ACTION ITEM - Write the data out again exactly and in full.

·····

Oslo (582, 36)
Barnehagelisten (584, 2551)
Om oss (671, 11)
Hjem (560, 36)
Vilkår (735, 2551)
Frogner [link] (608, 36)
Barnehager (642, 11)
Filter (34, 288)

·····

ANSWER SECTION -
Oslo (582, 36)
Barnehagelisten (584, 2551)
Om oss (671, 11)
Hjem (560, 36)
Vilkår (735, 2551)
Frogner [link] (608, 36)
Barnehager (642, 11)
Filter (34, 288)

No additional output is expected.